I've had some success with this using some rigging & weights, in a manner similar to what Nate described. It's a bit of a curious setup, but it looks something like this:
- Starting with an "oh" phoneme shape, create a mesh that maps the lips of the mouth.
- Create a copy of this mesh for every other mouth shape (duplicate the mesh and change the image path).
- Reposition the vertices on each mesh to be in the appropriate positions for the mouth pose. The idea is to have all of your mouth shapes share a common set of vertices.
- Create a set of bones to control parts of the mouth.
- For each mouth shape, position the bones in the appropriate locations, and bind them to the mesh. Be sure to position the bones before binding them to the mesh.

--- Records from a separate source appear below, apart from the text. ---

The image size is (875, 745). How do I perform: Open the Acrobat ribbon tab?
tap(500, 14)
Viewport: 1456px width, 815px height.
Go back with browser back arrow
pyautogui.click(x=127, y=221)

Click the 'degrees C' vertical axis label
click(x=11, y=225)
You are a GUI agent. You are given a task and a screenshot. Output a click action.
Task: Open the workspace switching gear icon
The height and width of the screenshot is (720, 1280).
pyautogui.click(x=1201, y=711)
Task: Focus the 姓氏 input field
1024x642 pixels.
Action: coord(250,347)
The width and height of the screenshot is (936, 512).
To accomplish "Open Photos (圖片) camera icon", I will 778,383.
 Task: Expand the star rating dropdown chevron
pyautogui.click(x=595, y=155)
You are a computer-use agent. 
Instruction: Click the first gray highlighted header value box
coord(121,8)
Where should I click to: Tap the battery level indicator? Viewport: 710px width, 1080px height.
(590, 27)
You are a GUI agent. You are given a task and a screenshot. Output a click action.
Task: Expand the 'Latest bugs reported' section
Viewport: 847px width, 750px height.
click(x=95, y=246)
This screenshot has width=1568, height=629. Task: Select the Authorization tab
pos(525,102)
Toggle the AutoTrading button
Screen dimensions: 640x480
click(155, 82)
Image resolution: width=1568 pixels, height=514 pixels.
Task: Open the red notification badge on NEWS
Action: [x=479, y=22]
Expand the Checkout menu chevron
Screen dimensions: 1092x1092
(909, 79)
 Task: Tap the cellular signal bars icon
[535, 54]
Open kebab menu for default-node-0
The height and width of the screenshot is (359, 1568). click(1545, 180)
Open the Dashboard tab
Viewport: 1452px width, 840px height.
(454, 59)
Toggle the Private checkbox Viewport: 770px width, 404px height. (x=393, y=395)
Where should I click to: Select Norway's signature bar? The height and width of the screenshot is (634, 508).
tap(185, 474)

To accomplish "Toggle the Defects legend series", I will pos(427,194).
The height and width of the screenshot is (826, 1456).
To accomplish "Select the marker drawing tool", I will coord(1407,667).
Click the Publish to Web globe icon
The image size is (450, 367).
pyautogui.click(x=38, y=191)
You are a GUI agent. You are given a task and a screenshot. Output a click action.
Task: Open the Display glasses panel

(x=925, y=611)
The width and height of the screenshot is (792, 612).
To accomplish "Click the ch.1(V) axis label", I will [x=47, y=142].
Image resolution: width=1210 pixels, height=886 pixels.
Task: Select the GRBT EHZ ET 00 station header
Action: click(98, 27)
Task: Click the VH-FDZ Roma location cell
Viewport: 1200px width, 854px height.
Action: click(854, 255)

- After you've bound the bones to all the mouth shapes, restore the bones to their original position for the "oh" phoneme (or whichever phoneme you want for your setup pose).
This will give you a setup where you can move the mouth bones around, and each mouth shape will distort to match the bone position as closely as possible. This way you don't have to create specific animations to transition from one mouth shape to another. You just move the bones, and change the visible attachment at the correct point in time. So for example, to transition from "oh" to "aah", stretch the edges of the mouth wide, and narrow the center gap for the lips.
The key is that the mouth bones must be in the proper position for the mouth shape when they are bound to the mesh. You can uses weighting to smooth out how each particular shape distorts when the bone positions move around. Some shapes don't always distort well, but with the right weighting, I found this setup surprisingly effective.